What you should do: Repeat the records below exactly.

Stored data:
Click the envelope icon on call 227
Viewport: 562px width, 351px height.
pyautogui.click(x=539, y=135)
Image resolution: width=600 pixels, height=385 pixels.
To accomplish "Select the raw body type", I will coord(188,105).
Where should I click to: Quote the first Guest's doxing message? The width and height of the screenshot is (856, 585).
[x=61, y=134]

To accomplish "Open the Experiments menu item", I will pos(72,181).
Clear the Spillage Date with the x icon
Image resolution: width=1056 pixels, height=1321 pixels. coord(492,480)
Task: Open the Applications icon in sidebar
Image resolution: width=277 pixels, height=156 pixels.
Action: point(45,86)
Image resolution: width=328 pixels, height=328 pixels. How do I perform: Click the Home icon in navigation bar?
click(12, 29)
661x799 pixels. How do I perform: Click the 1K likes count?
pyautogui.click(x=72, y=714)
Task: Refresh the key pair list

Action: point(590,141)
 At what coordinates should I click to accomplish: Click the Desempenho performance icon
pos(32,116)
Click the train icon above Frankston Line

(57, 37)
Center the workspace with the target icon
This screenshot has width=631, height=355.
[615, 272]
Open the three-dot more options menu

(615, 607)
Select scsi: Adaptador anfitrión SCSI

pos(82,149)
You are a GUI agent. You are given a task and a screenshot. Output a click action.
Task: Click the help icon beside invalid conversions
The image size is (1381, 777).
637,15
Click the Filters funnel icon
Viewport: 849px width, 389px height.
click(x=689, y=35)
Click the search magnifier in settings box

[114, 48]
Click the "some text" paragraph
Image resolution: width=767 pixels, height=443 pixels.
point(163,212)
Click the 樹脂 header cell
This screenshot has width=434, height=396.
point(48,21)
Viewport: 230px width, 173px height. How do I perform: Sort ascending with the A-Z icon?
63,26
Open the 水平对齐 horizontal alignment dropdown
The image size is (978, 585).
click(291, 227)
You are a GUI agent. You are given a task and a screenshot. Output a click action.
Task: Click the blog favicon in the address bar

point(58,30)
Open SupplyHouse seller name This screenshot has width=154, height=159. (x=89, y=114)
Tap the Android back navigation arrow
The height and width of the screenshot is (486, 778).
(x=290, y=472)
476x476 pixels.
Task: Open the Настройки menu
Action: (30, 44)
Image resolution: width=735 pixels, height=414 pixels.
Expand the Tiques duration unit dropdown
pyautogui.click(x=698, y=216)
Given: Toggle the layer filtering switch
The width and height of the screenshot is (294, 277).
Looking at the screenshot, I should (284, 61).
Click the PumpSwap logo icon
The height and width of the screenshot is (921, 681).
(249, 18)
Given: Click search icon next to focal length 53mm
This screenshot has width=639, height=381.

Exercise output:
Click the envelope icon on call 227
Viewport: 562px width, 351px height.
pyautogui.click(x=539, y=135)
Image resolution: width=600 pixels, height=385 pixels.
To accomplish "Select the raw body type", I will coord(188,105).
Where should I click to: Quote the first Guest's doxing message? The width and height of the screenshot is (856, 585).
[x=61, y=134]

To accomplish "Open the Experiments menu item", I will pos(72,181).
Clear the Spillage Date with the x icon
Image resolution: width=1056 pixels, height=1321 pixels. coord(492,480)
Task: Open the Applications icon in sidebar
Image resolution: width=277 pixels, height=156 pixels.
Action: point(45,86)
Image resolution: width=328 pixels, height=328 pixels. How do I perform: Click the Home icon in navigation bar?
click(12, 29)
661x799 pixels. How do I perform: Click the 1K likes count?
pyautogui.click(x=72, y=714)
Task: Refresh the key pair list

Action: point(590,141)
 At what coordinates should I click to accomplish: Click the Desempenho performance icon
pos(32,116)
Click the train icon above Frankston Line

(57, 37)
Center the workspace with the target icon
This screenshot has width=631, height=355.
[615, 272]
Open the three-dot more options menu

(615, 607)
Select scsi: Adaptador anfitrión SCSI

pos(82,149)
You are a GUI agent. You are given a task and a screenshot. Output a click action.
Task: Click the help icon beside invalid conversions
The image size is (1381, 777).
637,15
Click the Filters funnel icon
Viewport: 849px width, 389px height.
click(x=689, y=35)
Click the search magnifier in settings box

[114, 48]
Click the "some text" paragraph
Image resolution: width=767 pixels, height=443 pixels.
point(163,212)
Click the 樹脂 header cell
This screenshot has width=434, height=396.
point(48,21)
Viewport: 230px width, 173px height. How do I perform: Sort ascending with the A-Z icon?
63,26
Open the 水平对齐 horizontal alignment dropdown
The image size is (978, 585).
click(291, 227)
You are a GUI agent. You are given a task and a screenshot. Output a click action.
Task: Click the blog favicon in the address bar

point(58,30)
Open SupplyHouse seller name This screenshot has width=154, height=159. (x=89, y=114)
Tap the Android back navigation arrow
The height and width of the screenshot is (486, 778).
(x=290, y=472)
476x476 pixels.
Task: Open the Настройки menu
Action: (30, 44)
Image resolution: width=735 pixels, height=414 pixels.
Expand the Tiques duration unit dropdown
pyautogui.click(x=698, y=216)
Given: Toggle the layer filtering switch
The width and height of the screenshot is (294, 277).
Looking at the screenshot, I should (284, 61).
Click the PumpSwap logo icon
The height and width of the screenshot is (921, 681).
(249, 18)
Given: Click search icon next to focal length 53mm
This screenshot has width=639, height=381.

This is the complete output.